There are now literally hundreds of websites that pay for pictures of famous people captured in awkward positions; the more demeaning the shot, the more money paid. There is no privacy anymore.
And it's not just and the rich and famous. All over the country, net postings mock regular folks who happen to be caught in an embarrassing moment. With so many Americans armed with cell phone cameras, it is easy to zoom in on missteps.
This collapse of privacy rights should disturb all Americans. Under civil law in most states, you can sue someone for "unreasonable intrusion on one's seclusion." In a famous 1972 case, Jacqueline Onassis did just that. Fed up with being stalked by a photographer named Ron Galella, Ms. Onassis took him to court and won. Galella was ordered to stay one hundred yards away from Ms. Onassis.
But most regular folks don't have Onassis money and can't afford an expensive court case where damages tend to be minimal. So what's the solution to this assault on privacy rights?
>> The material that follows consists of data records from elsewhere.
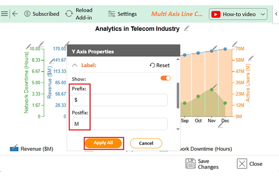Click the Prefix input field
Viewport: 279px width, 177px height.
pyautogui.click(x=120, y=100)
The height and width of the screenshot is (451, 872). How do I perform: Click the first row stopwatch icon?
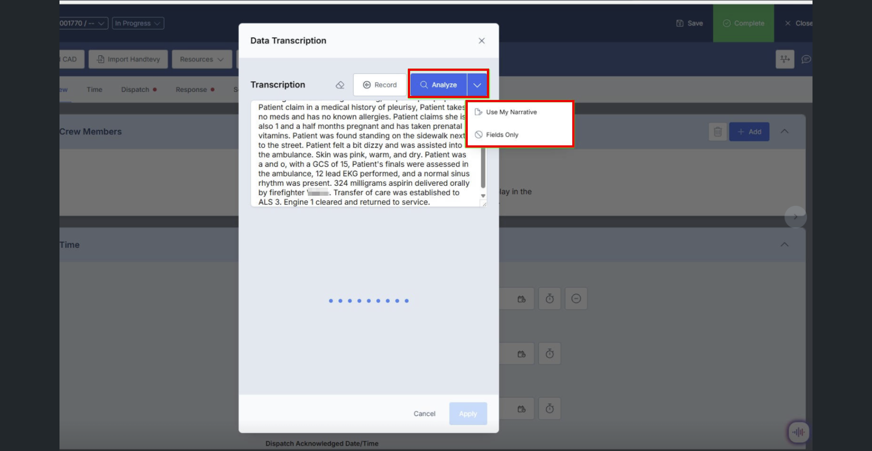[x=550, y=299]
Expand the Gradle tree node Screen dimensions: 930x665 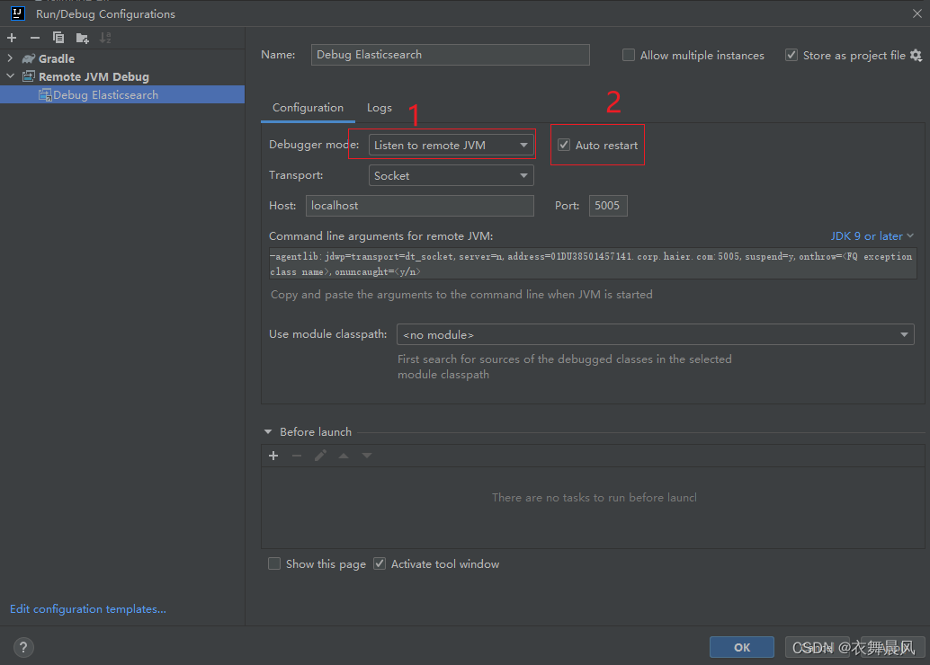click(x=11, y=58)
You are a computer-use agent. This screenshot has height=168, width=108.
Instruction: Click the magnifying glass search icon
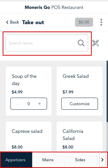point(81,43)
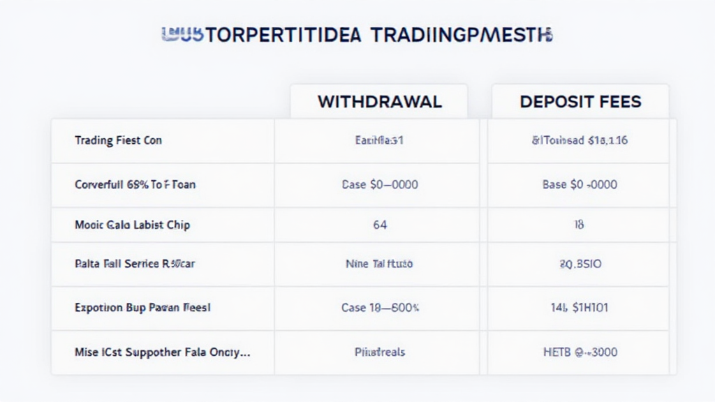Expand the truncated 'Mise ICst Suppother Fala' label
The width and height of the screenshot is (715, 402).
(x=162, y=352)
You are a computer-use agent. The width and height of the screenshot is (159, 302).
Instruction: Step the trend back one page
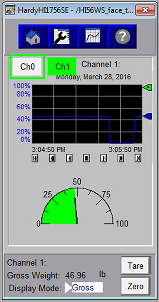pos(52,158)
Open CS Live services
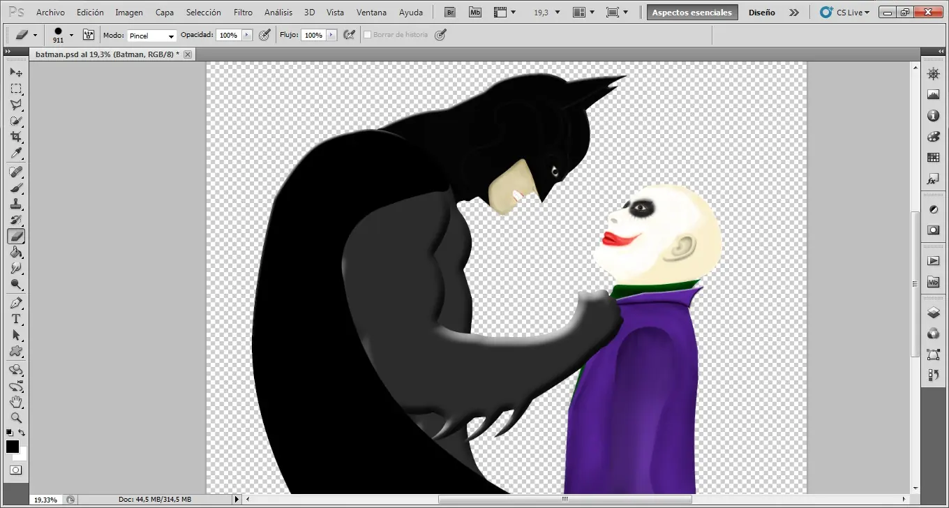The height and width of the screenshot is (508, 949). 845,12
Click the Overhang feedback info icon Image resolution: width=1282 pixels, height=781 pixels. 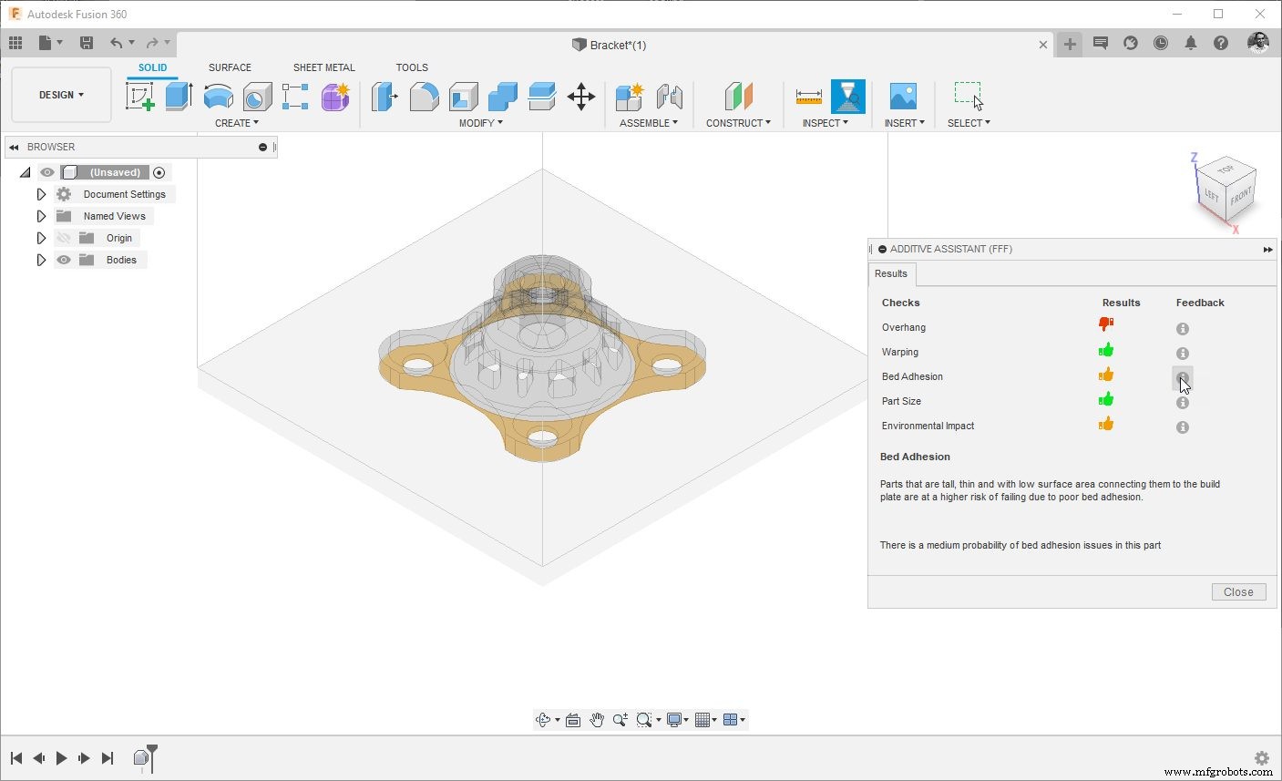(1182, 328)
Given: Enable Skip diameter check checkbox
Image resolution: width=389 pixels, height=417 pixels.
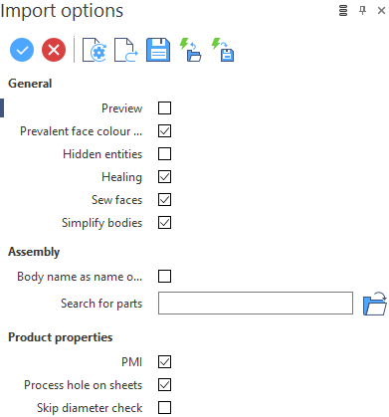Looking at the screenshot, I should pos(165,408).
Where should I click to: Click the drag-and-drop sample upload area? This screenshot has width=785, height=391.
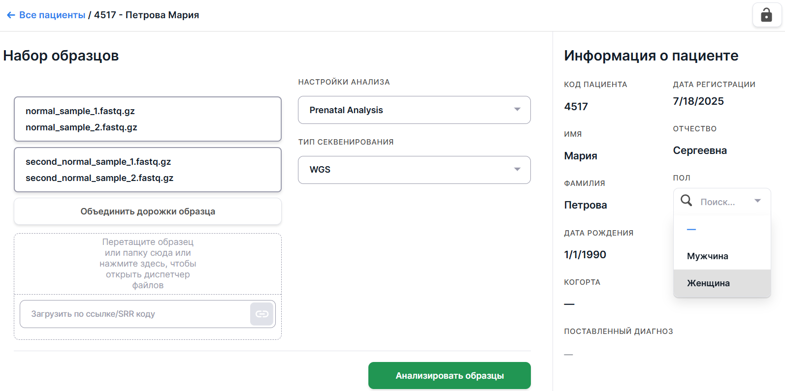pos(148,264)
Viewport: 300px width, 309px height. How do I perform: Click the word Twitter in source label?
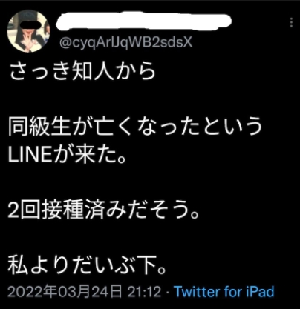click(198, 292)
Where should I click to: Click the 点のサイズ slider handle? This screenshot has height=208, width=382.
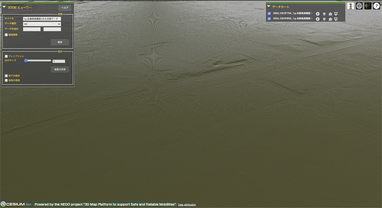[26, 61]
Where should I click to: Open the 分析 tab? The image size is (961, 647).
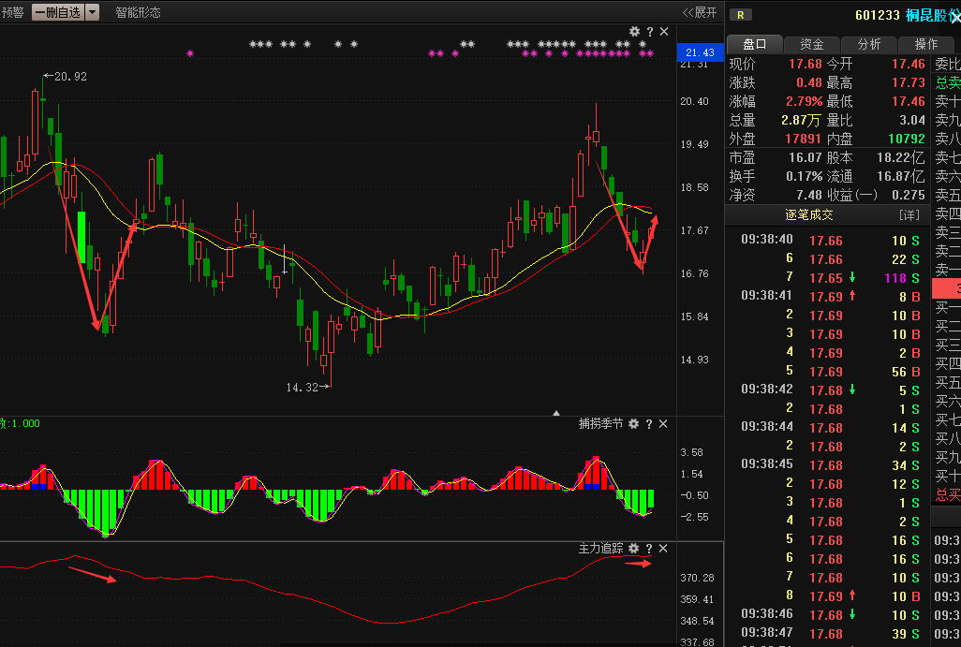(869, 44)
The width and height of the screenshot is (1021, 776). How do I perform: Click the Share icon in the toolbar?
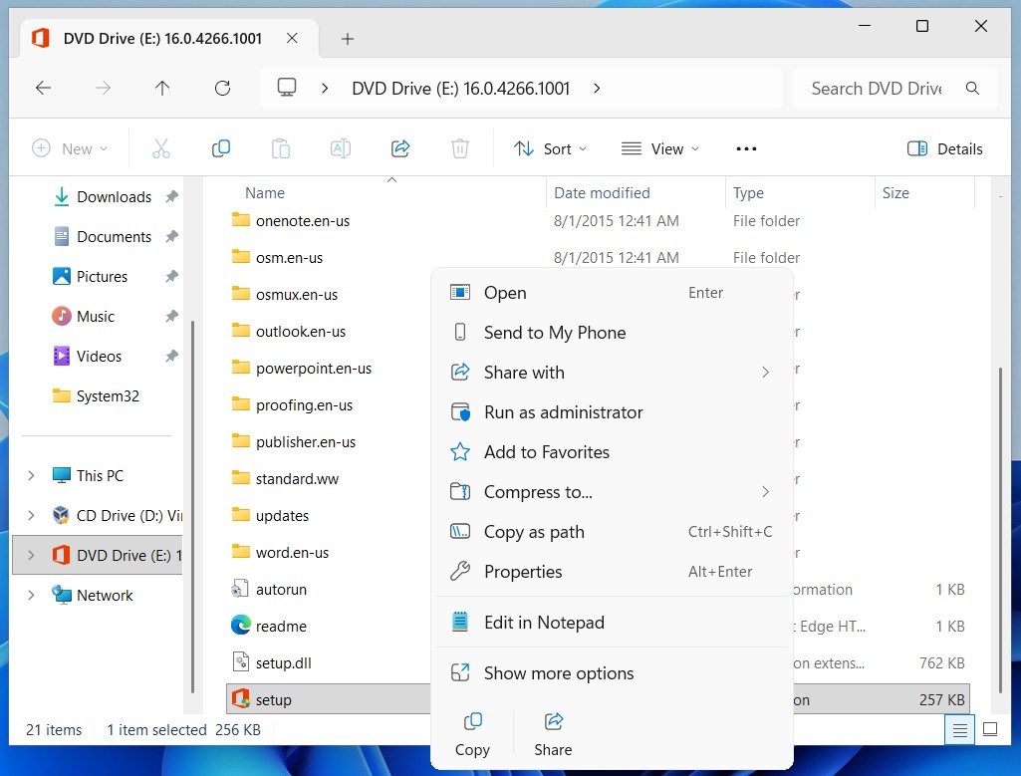(x=400, y=147)
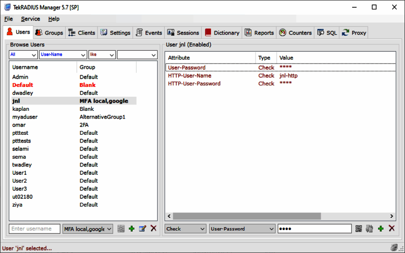Expand the Check attribute type dropdown
This screenshot has height=253, width=405.
point(186,229)
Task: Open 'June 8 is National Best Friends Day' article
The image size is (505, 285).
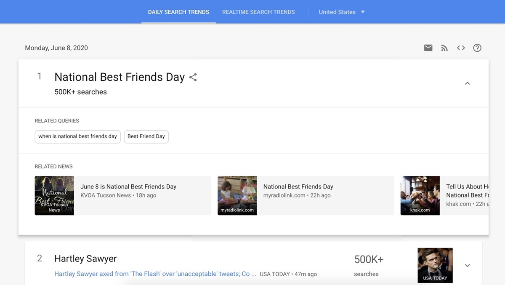Action: pos(128,186)
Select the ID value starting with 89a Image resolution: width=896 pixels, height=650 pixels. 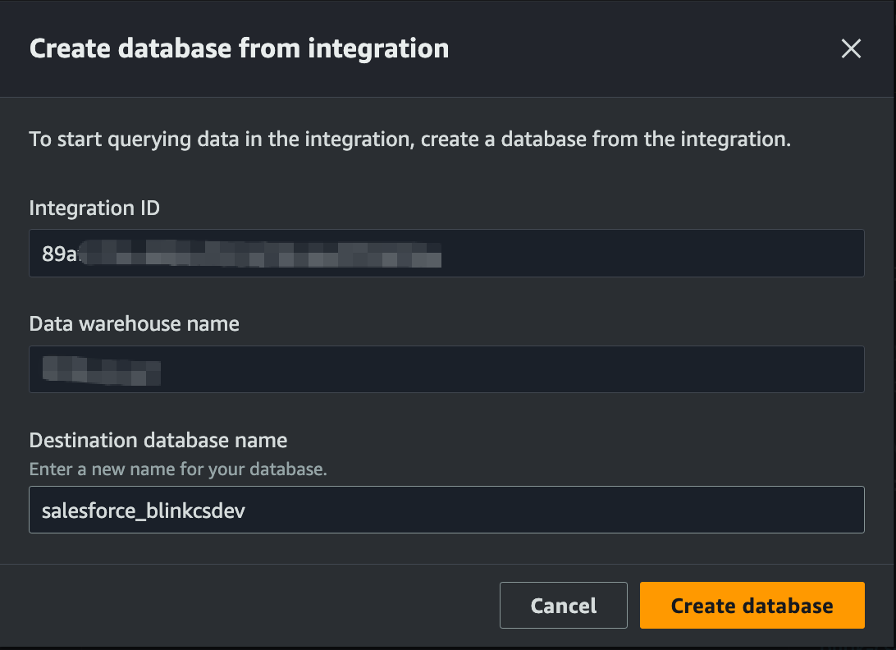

To answer that question, we travel to Great Britain. There, judges hear civil cases 99% of the time; juries are rarely involved. There, the person who loses a civil suit usually pays all the court costs, including those of the plaintiff.
If America would revise its corrupt civil court system, judges could hear privacy cases and quickly punish individuals who, trying to earn a fast buck or are simply mean-spirited, violate a person's privacy rights. That kind of justice would restore a semblance of sanity.
The rise of the computer age means many freedoms are under assault. Hiding behind the technology, evildoers are defaming, demeaning, and embarrassing their fellow countrymen on a daily basis. Just check out some of these political websites; to call them sewers is to insult garbage.
But actually stalking people with cameras is beyond the pale, and something has to be done. Congress must enact new laws and tort reform to stop this Internet madness, opposition from the legal lobby be damned.